DEMANDE A: D'après le passage sur l'illusion et la méditation, dans quelle croyance sommes-nous éduqués ?
DEMANDE B: Reprenez, s'il vous plaît, le passage sur l'illusion et la méditation à partir de sa dernière phrase et poursuivez-le.

PASSAGE:
Notre civilisation moderne est consacrée en grande partie au culte de l’illusion ! Il n'existe aucune information générale sur la nature de l'esprit : les écrivains et les intellectuels n’y font guère allusion (…) En fait nous sommes éduqués dans la croyance que rien n'est réel au-delà de ce que nous percevons directement au moyen de nos sens ordinaires.

Sogyal Rinpoché
Le Livre tibétain de la vie et de la mort


méditation : la « déletion » du moi qui se glisse parfois. cette sensation de voir, sentir, exister autrement que par le biais que l’on croyait central du moi. donc que le monde existe au-delà, autrement, que par le moi.
et c’est sans doute moins d’illusion, moins d’ignorance.

INFORMATIONS FOURNIES:
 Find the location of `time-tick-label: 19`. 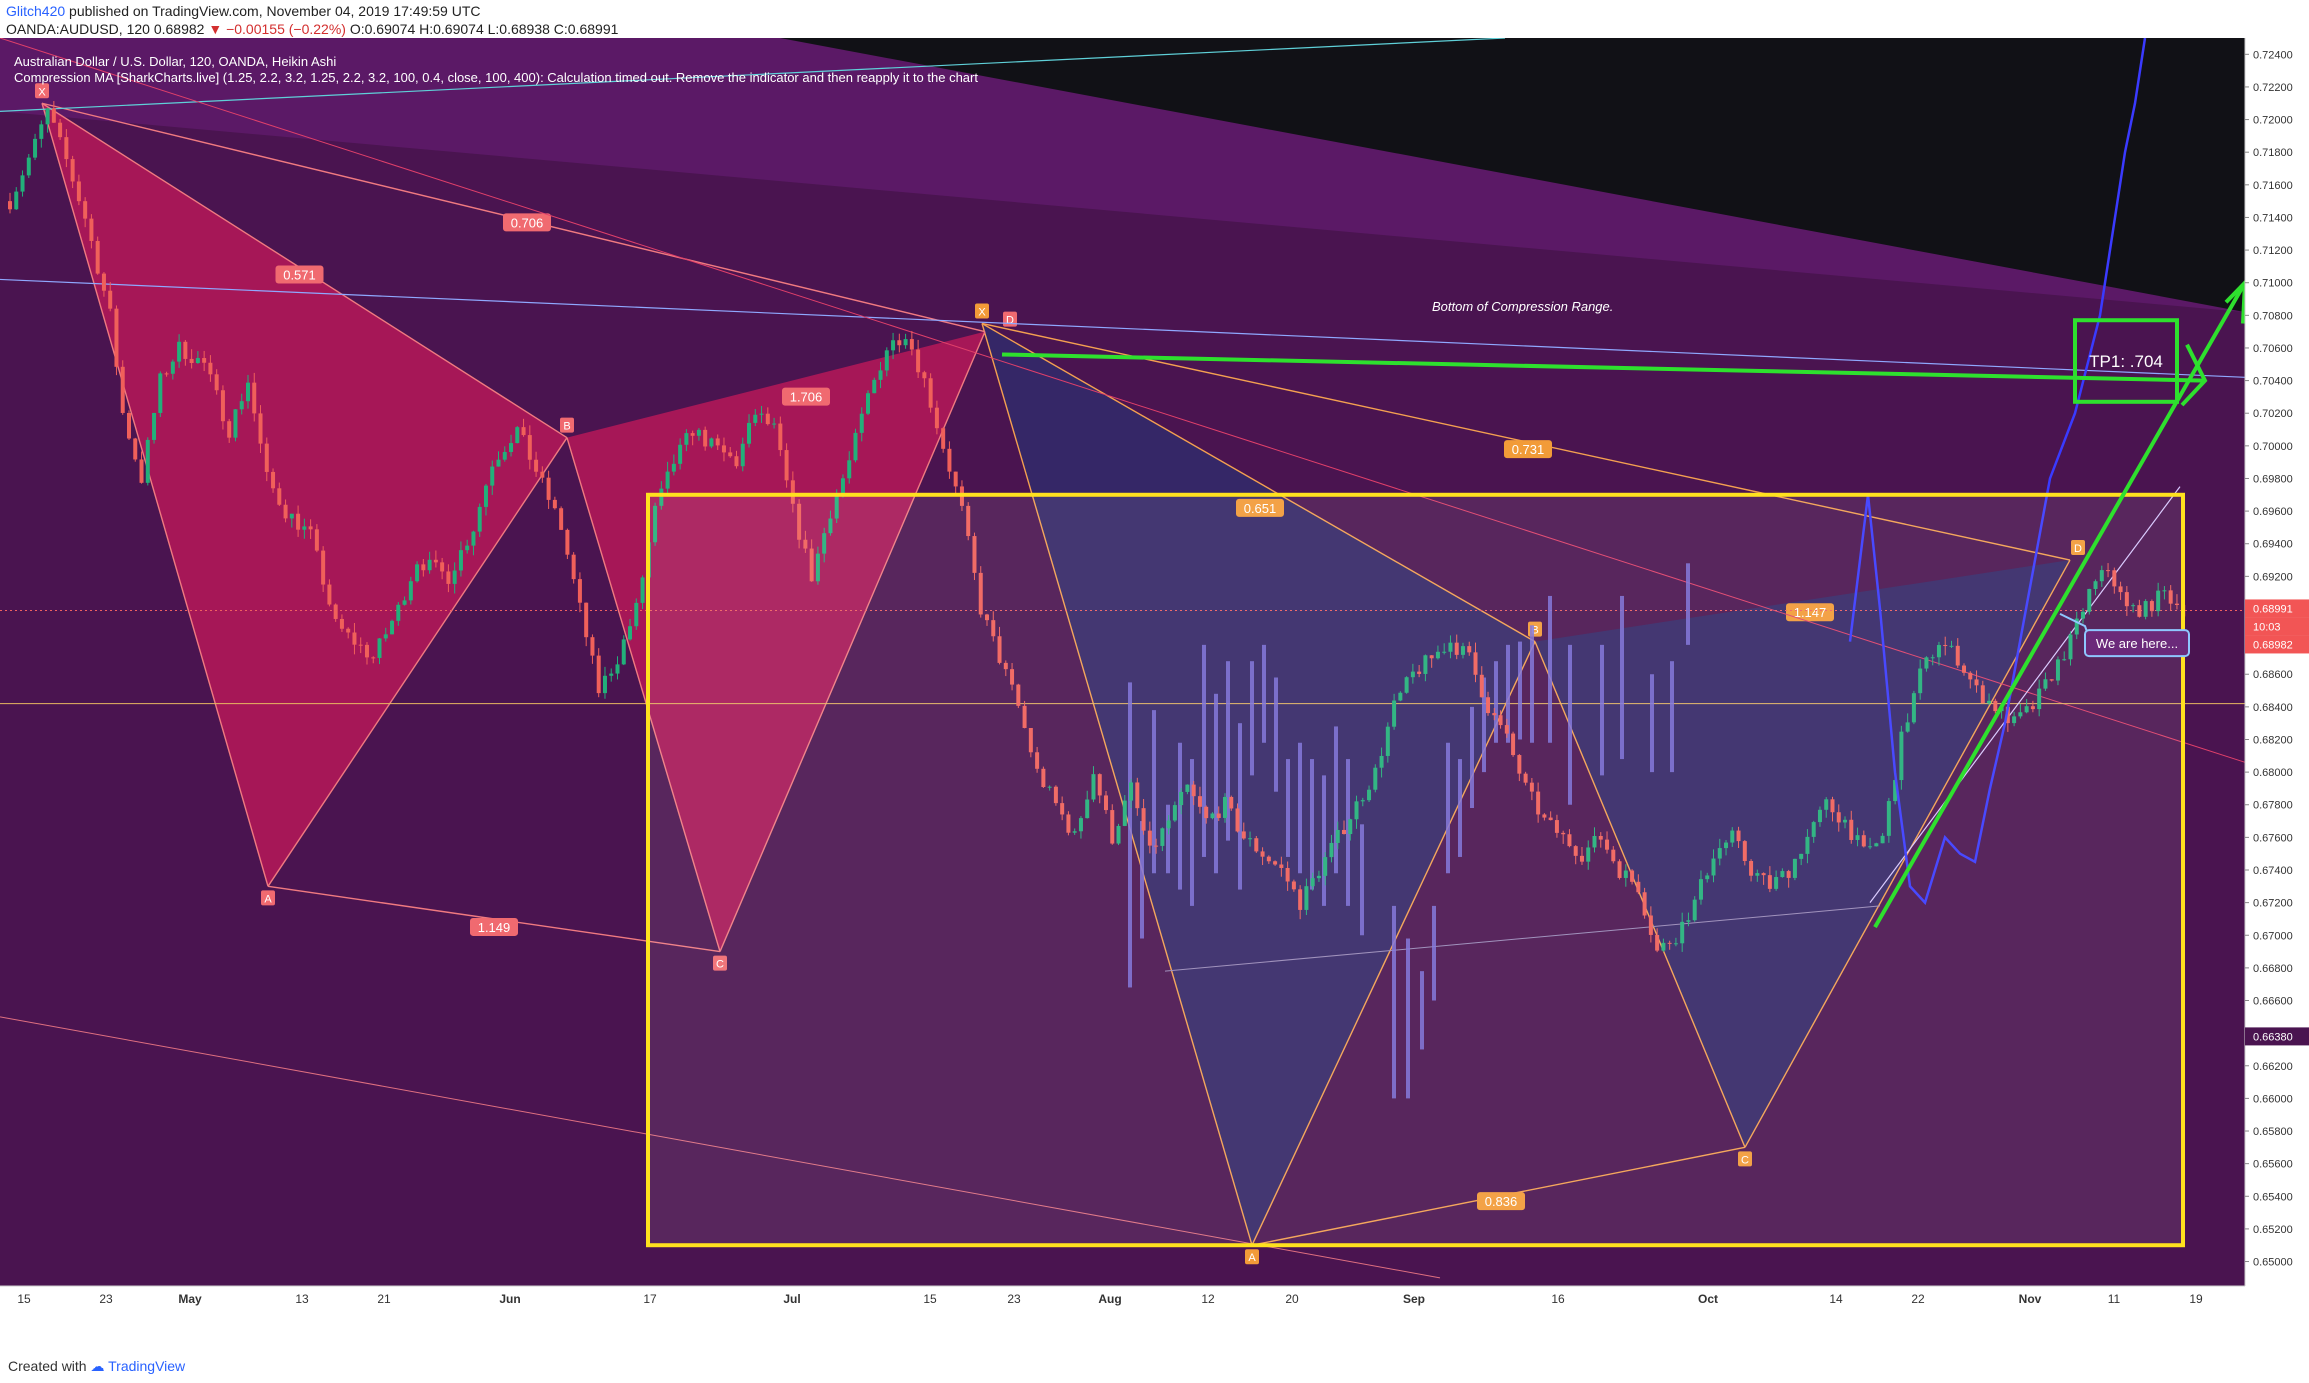

time-tick-label: 19 is located at coordinates (2196, 1299).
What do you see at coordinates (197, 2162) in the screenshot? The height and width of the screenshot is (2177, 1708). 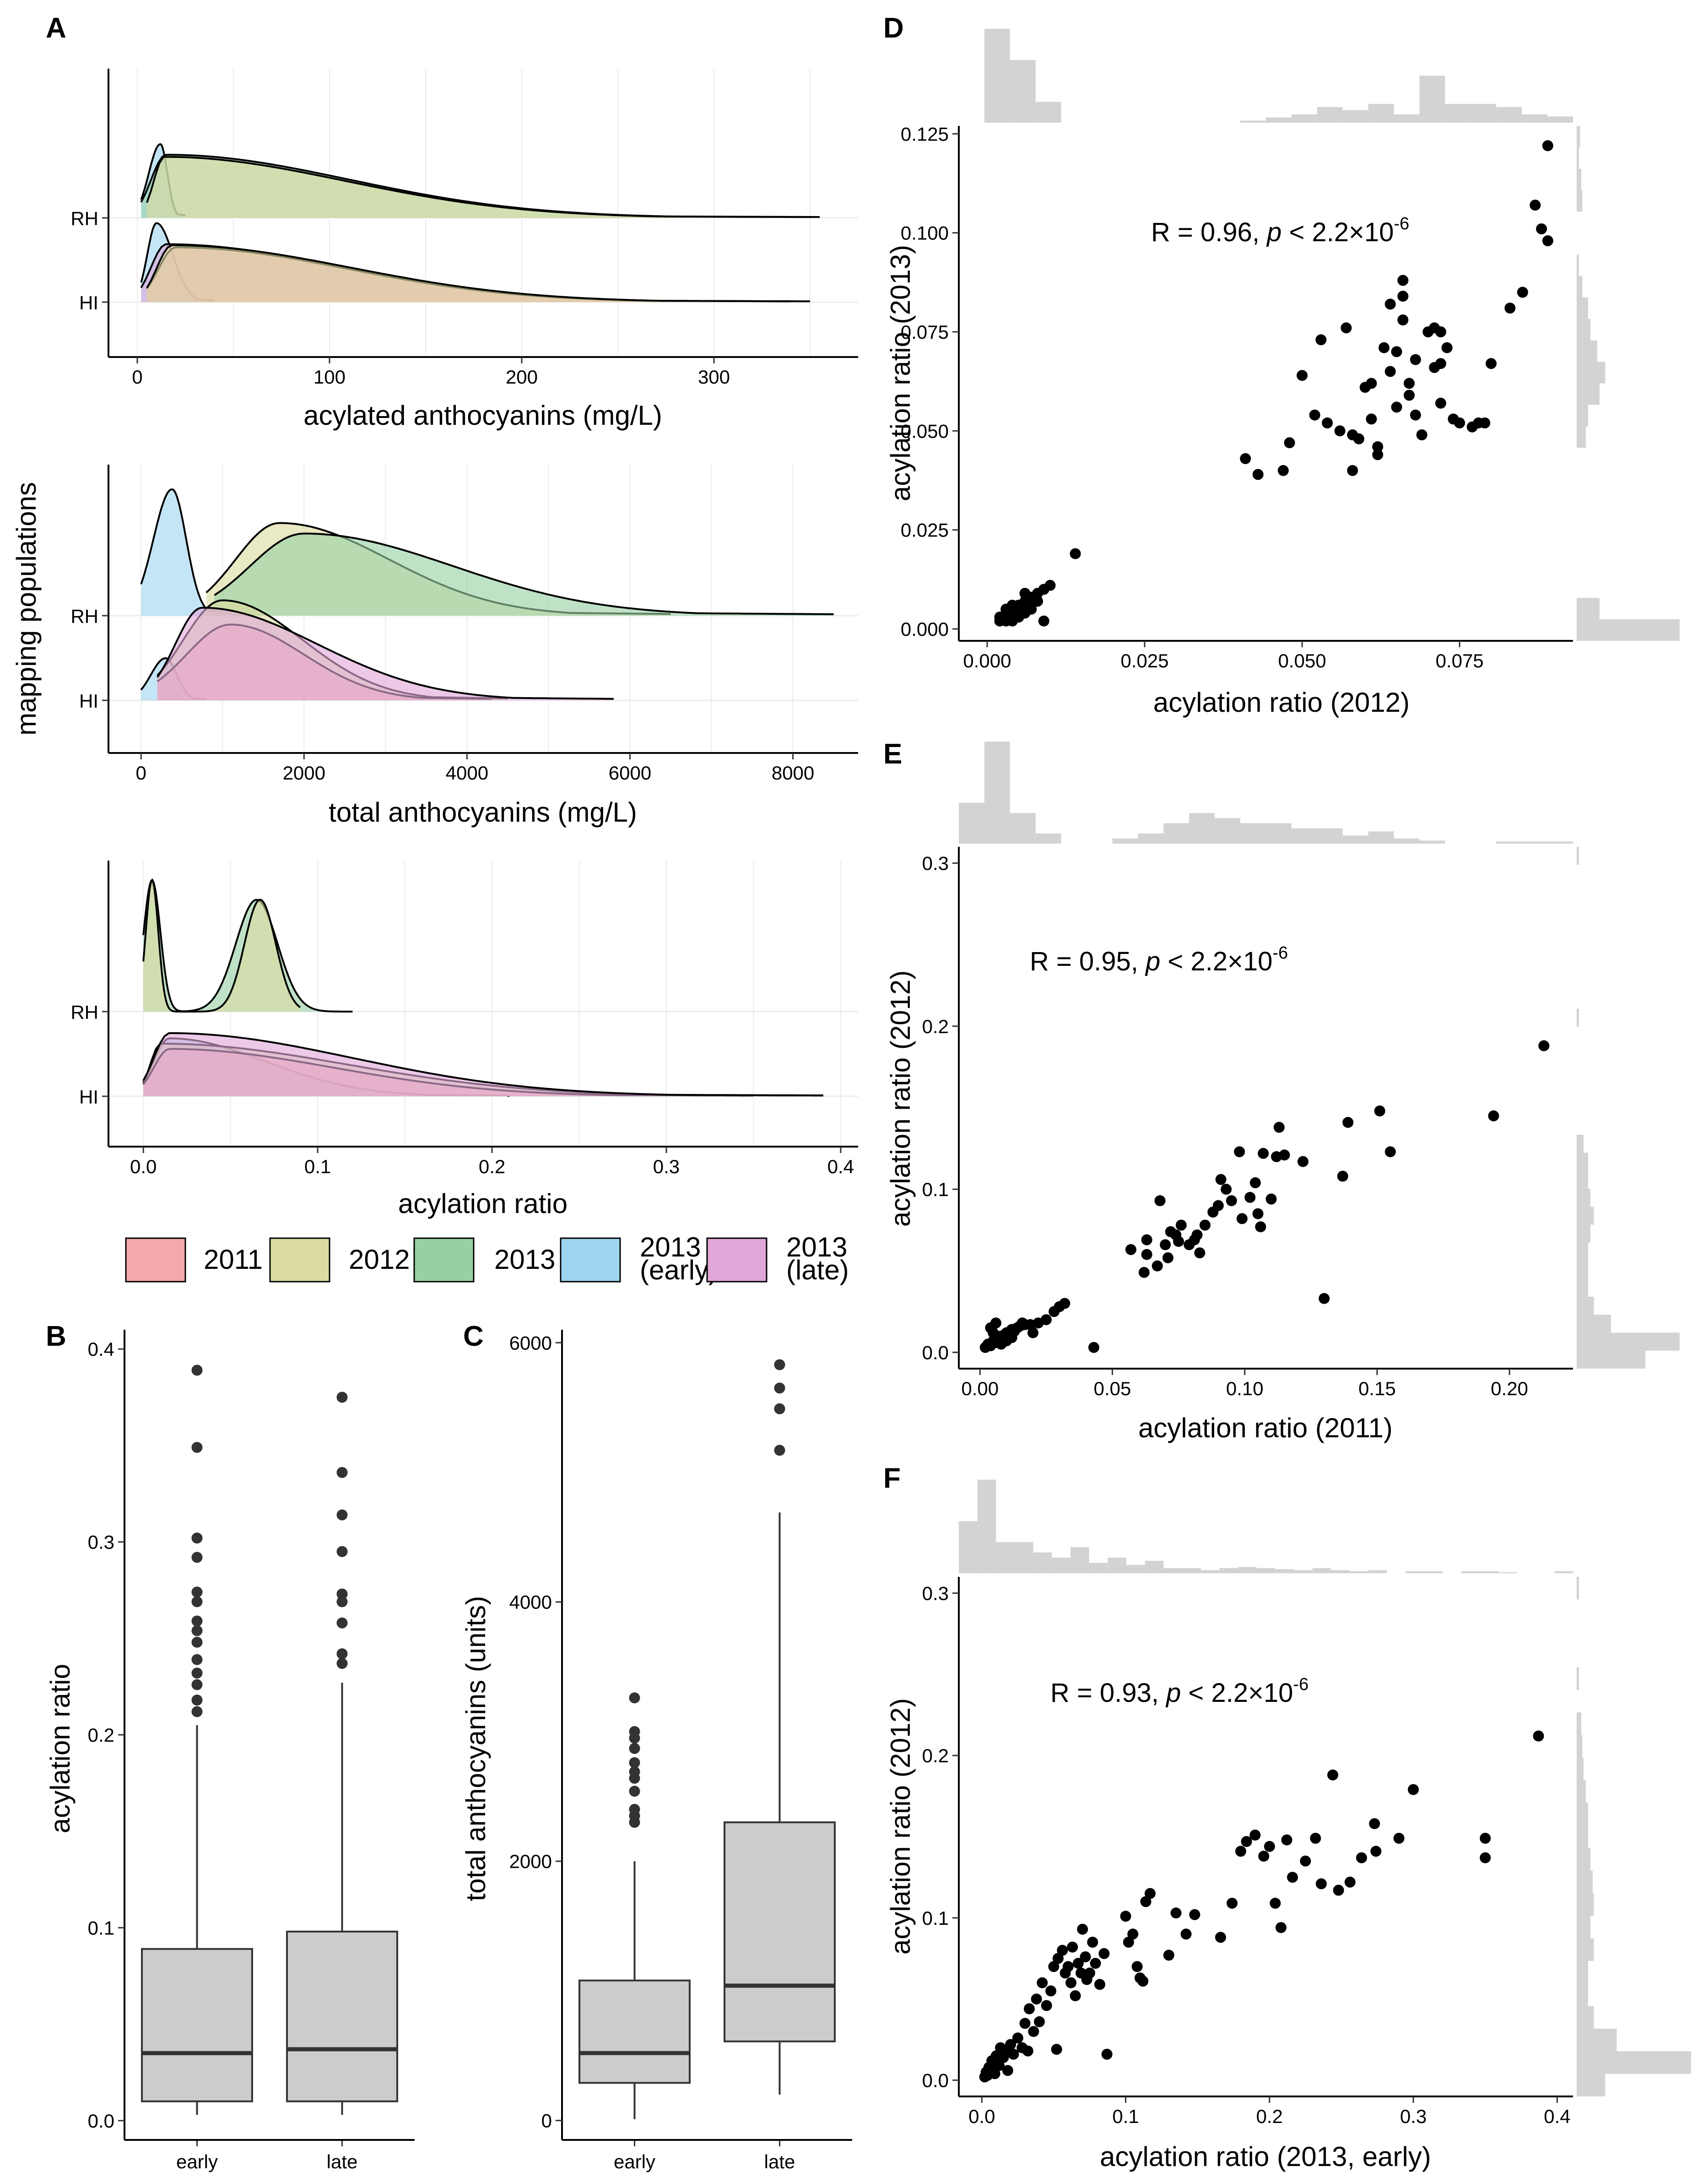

RÉPONSE ÉCRITE A: Nous sommes éduqués dans la croyance que rien n'est réel au-delà de ce que nous percevons directement au moyen de nos sens ordinaires.

RÉPONSE ÉCRITE B:
c’est certes la journée contre la maltraitance des femmes, mais au-delà émerge aujourd’hui une parole, une libération de la parole (tout comme peut-être elle a pu émerger pour l’homosexualité)… cette parole de l’après viol : cette parole se défendant contre cet acte de domination ultime, d’appropriation de l’autre (bien plus que de perversion) dans les rapports sociaux entre sexes. et donc, outre une journée dédiée, c’est peut-être plus largement une étape dans le fil de l’histoire de la maturation des démocraties. une mise en lumière de faits qui, de déniés, passent au statut de faits en tant que tels, donc non déniables.


notes, du journal : avoir besoin de « lâcher un paquet » tout les 9, 10 jours… cette étonnante régularité du rythme.